My job isn’t quite as exciting these days but there’s still a fun mix of activities in any given week as an agency owner. Here’s what life usually looks like for me on an average day – whatever one of those is!

Getting prepared for the day

My alarm usually goes off anywhere between 6:30 and 7am, depending on how much quiet time I want before the kids get up. If I’m being good, I’ll choose the earlier option and make sure to get some journaling, reading or meditation time in before everyone else is awake.

Then it’s time for the madness that is getting everyone fed and dressed and ready for the day. If you’ve ever had to watch a six-year-old eat a bowl of dry Cheerios one at a time when you’re on the clock, you’ll understand why meditation is such a good idea.
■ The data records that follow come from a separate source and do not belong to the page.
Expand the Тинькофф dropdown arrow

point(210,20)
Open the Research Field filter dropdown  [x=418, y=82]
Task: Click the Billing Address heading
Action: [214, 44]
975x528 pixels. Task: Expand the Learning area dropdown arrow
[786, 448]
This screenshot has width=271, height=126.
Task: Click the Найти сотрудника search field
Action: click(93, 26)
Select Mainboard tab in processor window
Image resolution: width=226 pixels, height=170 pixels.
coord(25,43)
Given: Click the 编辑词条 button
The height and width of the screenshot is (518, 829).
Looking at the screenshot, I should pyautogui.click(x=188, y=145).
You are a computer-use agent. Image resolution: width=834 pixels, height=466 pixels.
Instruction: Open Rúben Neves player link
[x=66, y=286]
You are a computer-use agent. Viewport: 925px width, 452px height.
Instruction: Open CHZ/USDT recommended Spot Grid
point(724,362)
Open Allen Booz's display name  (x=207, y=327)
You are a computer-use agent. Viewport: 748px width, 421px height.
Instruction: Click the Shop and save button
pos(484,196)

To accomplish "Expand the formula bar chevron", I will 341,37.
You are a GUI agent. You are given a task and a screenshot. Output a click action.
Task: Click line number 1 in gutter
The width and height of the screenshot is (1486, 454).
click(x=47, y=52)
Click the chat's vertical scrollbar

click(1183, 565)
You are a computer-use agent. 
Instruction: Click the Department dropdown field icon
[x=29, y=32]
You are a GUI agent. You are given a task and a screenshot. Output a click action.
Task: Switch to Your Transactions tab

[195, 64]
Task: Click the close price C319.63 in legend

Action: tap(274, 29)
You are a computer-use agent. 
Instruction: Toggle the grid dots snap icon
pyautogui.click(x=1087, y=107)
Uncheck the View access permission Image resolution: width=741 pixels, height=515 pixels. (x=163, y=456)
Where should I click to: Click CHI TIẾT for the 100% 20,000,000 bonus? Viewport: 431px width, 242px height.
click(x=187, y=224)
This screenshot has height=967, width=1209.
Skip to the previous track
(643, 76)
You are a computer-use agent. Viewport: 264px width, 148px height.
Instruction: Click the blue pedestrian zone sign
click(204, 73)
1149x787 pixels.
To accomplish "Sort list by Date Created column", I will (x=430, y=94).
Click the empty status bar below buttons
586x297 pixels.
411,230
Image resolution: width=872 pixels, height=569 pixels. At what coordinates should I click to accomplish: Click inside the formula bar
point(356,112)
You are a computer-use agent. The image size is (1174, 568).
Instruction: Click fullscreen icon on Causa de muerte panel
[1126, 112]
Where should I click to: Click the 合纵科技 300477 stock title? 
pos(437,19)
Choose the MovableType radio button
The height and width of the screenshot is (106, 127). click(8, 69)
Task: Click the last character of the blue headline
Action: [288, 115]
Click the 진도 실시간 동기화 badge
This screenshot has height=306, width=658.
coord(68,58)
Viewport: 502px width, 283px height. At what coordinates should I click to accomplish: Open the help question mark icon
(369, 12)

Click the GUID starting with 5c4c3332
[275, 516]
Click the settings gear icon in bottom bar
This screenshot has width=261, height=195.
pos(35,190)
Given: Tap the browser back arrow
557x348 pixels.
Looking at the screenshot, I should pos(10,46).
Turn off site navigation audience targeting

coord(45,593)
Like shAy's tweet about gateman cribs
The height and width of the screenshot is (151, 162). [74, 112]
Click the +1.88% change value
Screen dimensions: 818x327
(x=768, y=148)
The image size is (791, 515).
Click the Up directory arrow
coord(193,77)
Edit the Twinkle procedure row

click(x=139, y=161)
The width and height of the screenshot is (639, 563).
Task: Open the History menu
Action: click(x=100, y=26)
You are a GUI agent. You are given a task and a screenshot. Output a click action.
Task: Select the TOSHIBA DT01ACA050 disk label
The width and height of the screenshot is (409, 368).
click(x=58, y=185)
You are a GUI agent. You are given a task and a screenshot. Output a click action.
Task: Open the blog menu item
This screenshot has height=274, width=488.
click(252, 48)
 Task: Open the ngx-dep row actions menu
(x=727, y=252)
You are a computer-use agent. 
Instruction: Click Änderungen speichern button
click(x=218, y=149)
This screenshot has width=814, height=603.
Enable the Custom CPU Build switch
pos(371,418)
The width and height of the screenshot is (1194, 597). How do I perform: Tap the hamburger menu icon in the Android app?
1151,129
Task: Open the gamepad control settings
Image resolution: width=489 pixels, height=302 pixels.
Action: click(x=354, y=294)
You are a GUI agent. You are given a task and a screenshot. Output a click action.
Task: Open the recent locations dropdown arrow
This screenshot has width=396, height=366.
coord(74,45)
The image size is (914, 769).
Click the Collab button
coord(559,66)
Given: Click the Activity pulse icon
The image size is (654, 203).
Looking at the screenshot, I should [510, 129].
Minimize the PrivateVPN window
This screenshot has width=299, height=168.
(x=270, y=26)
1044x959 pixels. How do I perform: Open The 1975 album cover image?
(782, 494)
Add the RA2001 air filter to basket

By 8:30am my children have headed off to school with my partner – I am inordinately grateful for his flexible freelance schedule, which means he can do more than his fair share of childcare and home management while I work full time.

This first half hour at my desk is dedicated to checking my emails and getting my tasks sorted out for the day. I use Trello to organise my to-do list and have a Default Diary spreadsheet that allows me to view my whole month in one go. It’s colour coded so I can instantly see what proportion of each week is dedicated to strategy, meetings, client delivery and so on.

If this all sounds very organised, don’t be fooled. I’m naturally very creative and reactive and not at all organised, so I’ve had to work incredibly hard to create systems that keep me efficient and effective.

Internal meetings and looking after the team

In 2021, the RH&Co team grew from 5 to 9 people. As a result – and because we’re still operating remotely for the moment – it became necessary for us to put some sort of structure in place that would allow me to catch up with everyone regularly. 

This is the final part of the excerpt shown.